Pada tahun 2017, kami mendokumentasikan empat kasus kekerasan yang berhubungan dengan industri perkebunan dan pertambangan di Papua, sebagai berikut:

1. Kekerasan terhadap warga bernama Yan Ever Mengge alias Bowake, asal Kampung Puragi, Distrik Metamani, Kabupatan Sorong Selatan, Papua Barat, dilakukan oleh aparat Brimob yang bertugas di perusahaan perkebunan kelapa sawit PT. Permata Putera Mandiri (PPM), pada 23 Oktober 2017.

Kasus ini bermula dari aktivitas PT. PPM yang melakukan pembongkaran dan penggusuran hutan milik masyarakat adat suku Iwaro tanpa ada musyawarah mufakat. Bowake dan beberapa warga melakukan palang adat dan menuntut perusahaan membayar kerugian masyarakat.

Perusahaan memanggil petugas Brimob, lalu mengeroyok memukul dan menyiksa Bowake yang sudah terjatuh ketanah. Brimob menggunakan popor senjata laras panjang memukul bagian leher, punggung, pinggang dan lutut. Mereka menendang dengan sepatu lars ke bagian perut, rusuk dan dada. Sebelumnya empat warga setempat juga menjadi korban kekerasan verbal dan intimidasi yang dilakukan oleh Brimob di PT. PPM, yakni Nataniel Orpae, Arnold Bumere dan Edison Oropae.
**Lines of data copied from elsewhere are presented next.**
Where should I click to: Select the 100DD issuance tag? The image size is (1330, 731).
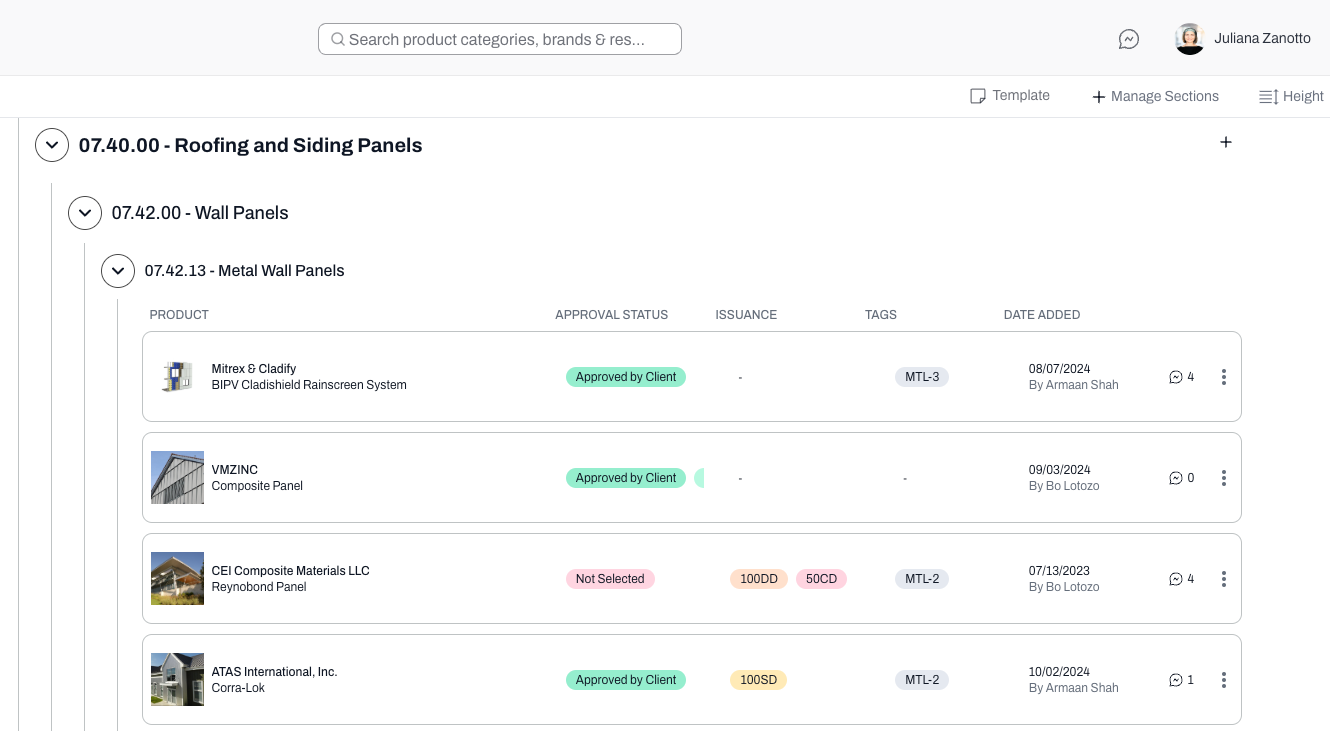759,579
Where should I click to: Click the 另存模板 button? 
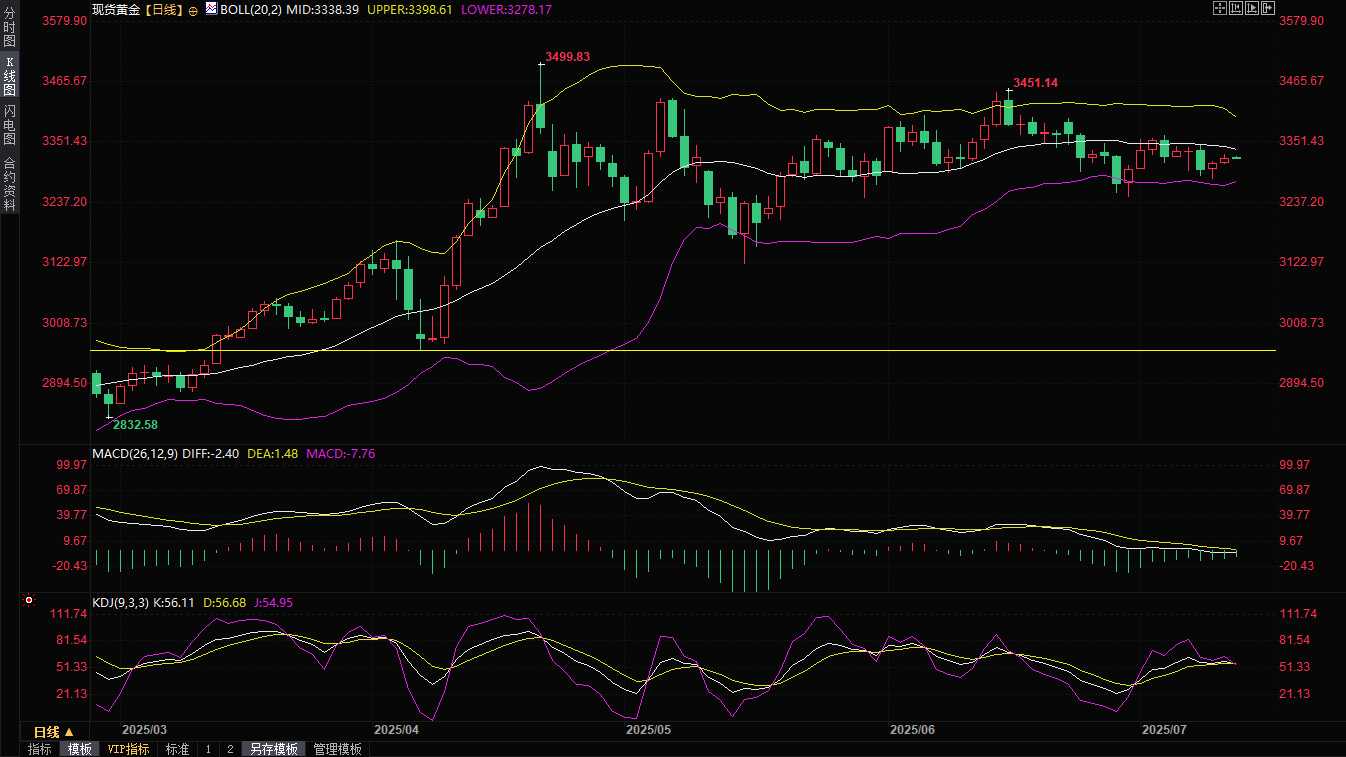pos(273,749)
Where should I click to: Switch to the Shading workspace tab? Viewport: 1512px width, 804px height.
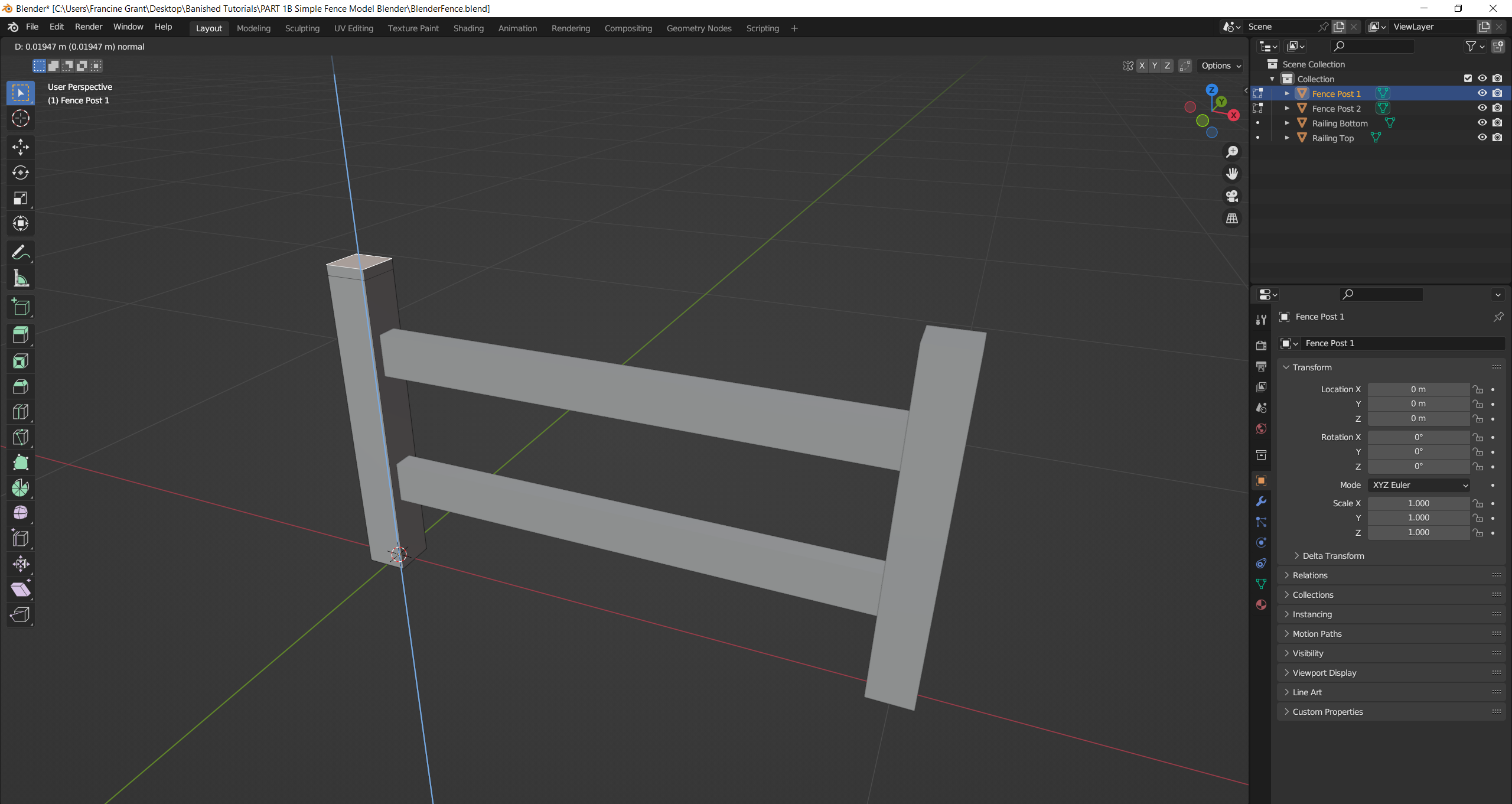pyautogui.click(x=468, y=28)
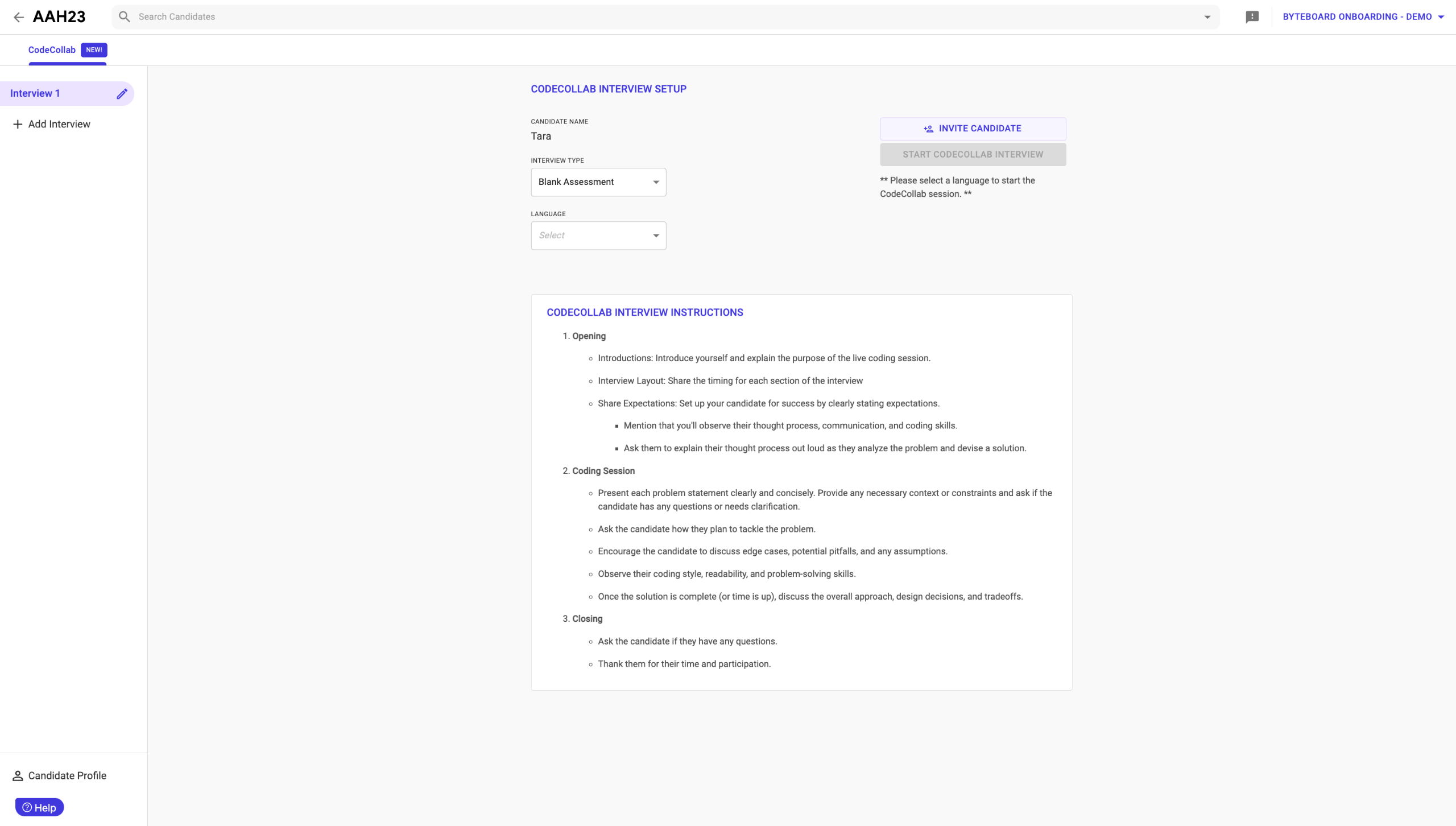Click the pencil icon to rename Interview 1
The width and height of the screenshot is (1456, 826).
point(122,94)
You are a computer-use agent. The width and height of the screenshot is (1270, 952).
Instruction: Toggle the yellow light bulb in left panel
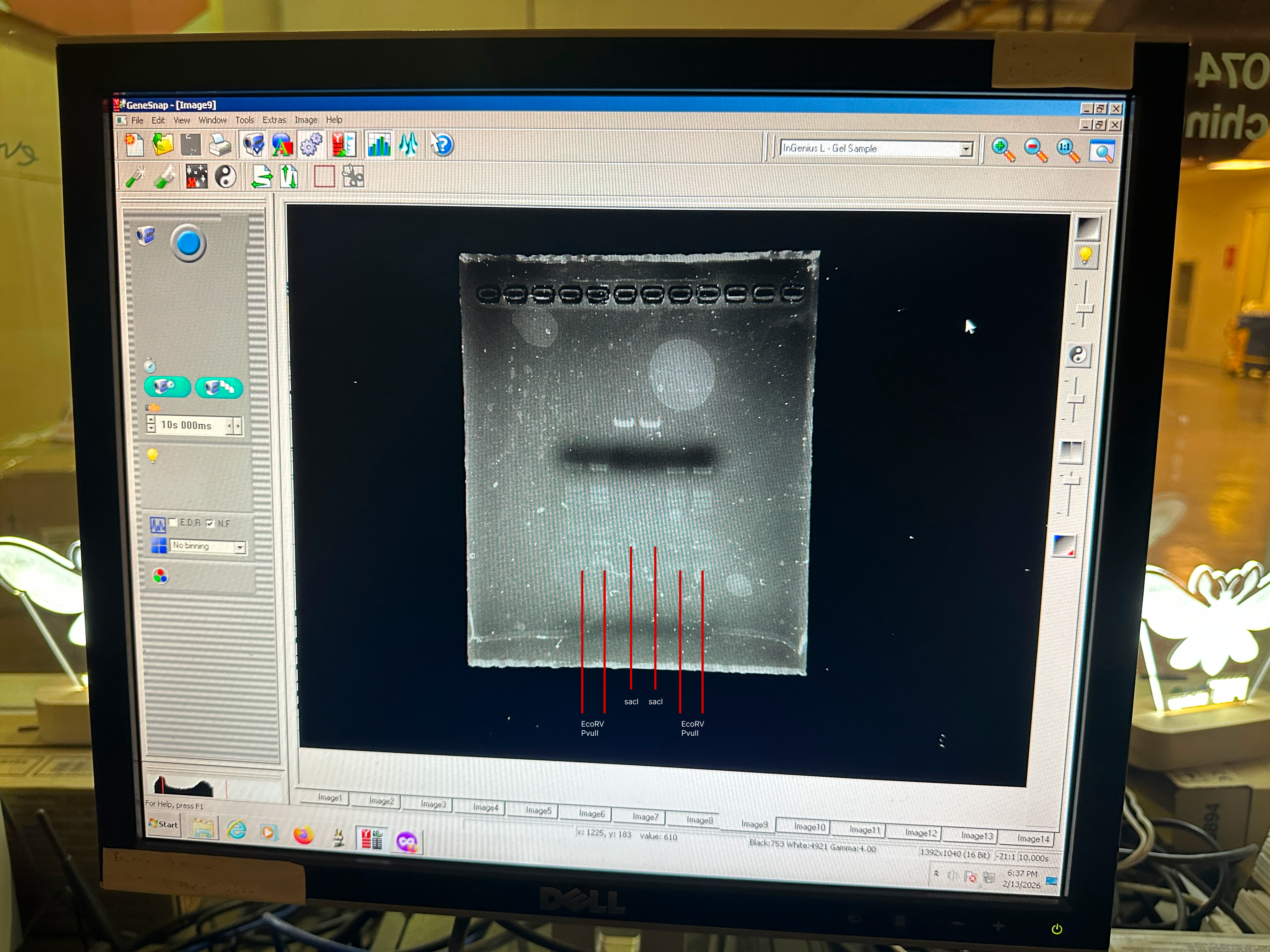pyautogui.click(x=152, y=456)
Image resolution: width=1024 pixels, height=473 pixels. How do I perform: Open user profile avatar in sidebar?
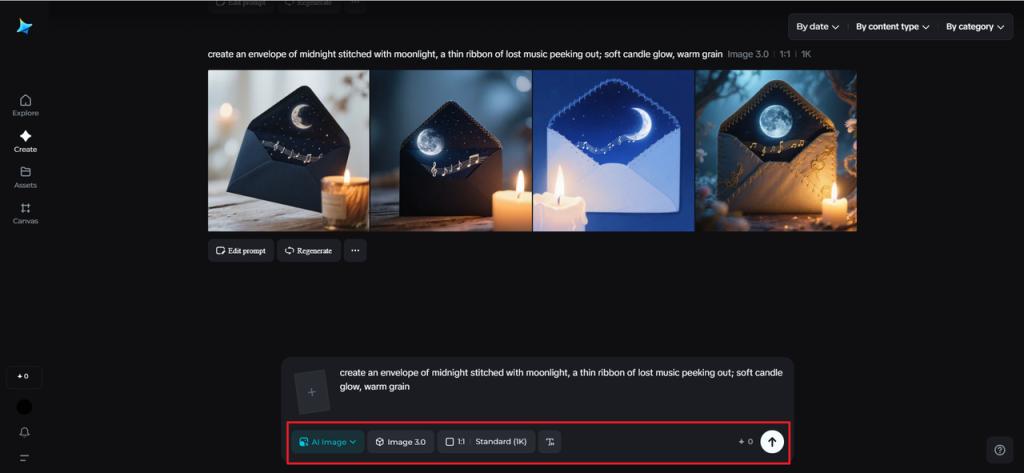(24, 407)
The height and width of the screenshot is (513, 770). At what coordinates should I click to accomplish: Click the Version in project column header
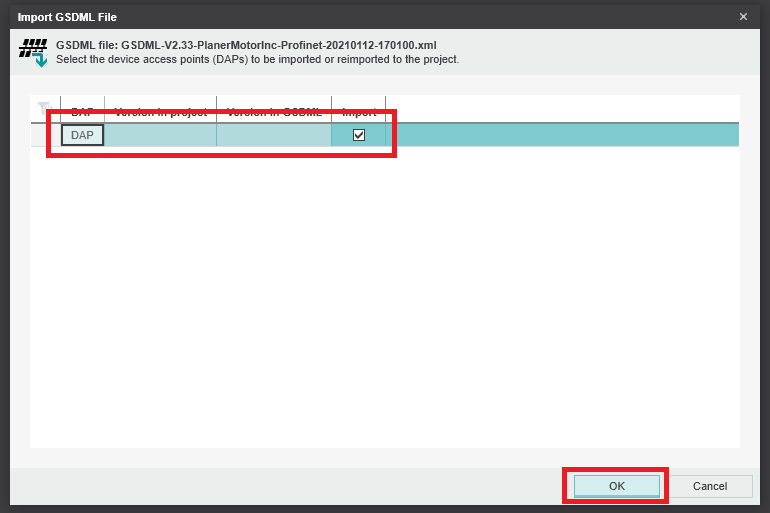(160, 112)
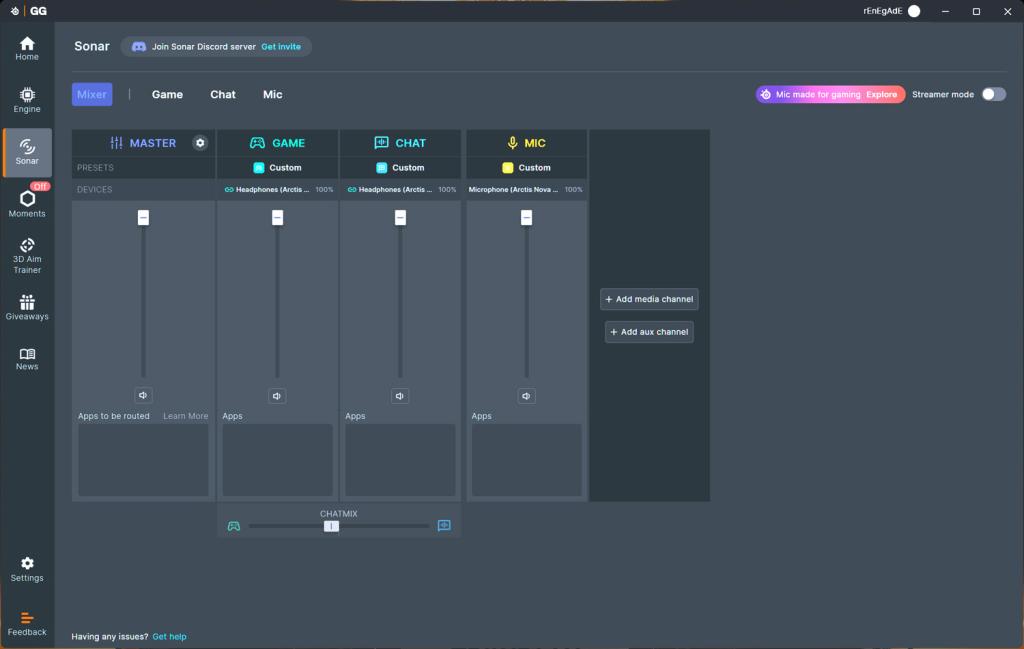Image resolution: width=1024 pixels, height=649 pixels.
Task: Enable the Streamer mode switch
Action: click(993, 94)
2. Kekerasan terhadap aktivis masyarakat adat Robertino Hanebora dan Gunawan Inggeruhi, serta Titus Ruban (wartawan tabloidjubi.com) asal dari Nabire. Mereka diserang dan dipukul sekelompok orang dilokasi pertambangan, kilometer 39, Kali Mosairo, Distrik Makimi, Kabupaten Nabire, pada Kamis, 29 Juni 2017. Kasus ini bermula dari korban dan Kepala Sub Suku Kampung Nifasi, Azer Monei, hendak menegur perusahaan pertambangan PT. Kristalin Eka Lestari (KEL) yang tidak patuh pada surat Kepala Suku Besar Wate terkait pemberhentian operasi pertambangan di Kali Mosairo. Namun, saat sedang berdiskusi dengan mandor perusahaan, tiba-tiba datang puluhan orang membawa peralatan potongan balok kayu, panah, parang, pisau dan batu, sambil berteriak menanyakan wartawan. Korban dan kepala suku keluar untuk menjelaskan maksud mereka, tetapi tidak dipedulikan dan memukul korban dengan balok hingga mengenai bagian badan, tangan dan rusuk. Korban Titus juga ditempeleng dan dikejar dengan parang. Lalu, semua korban melarikan diri dengan mobil.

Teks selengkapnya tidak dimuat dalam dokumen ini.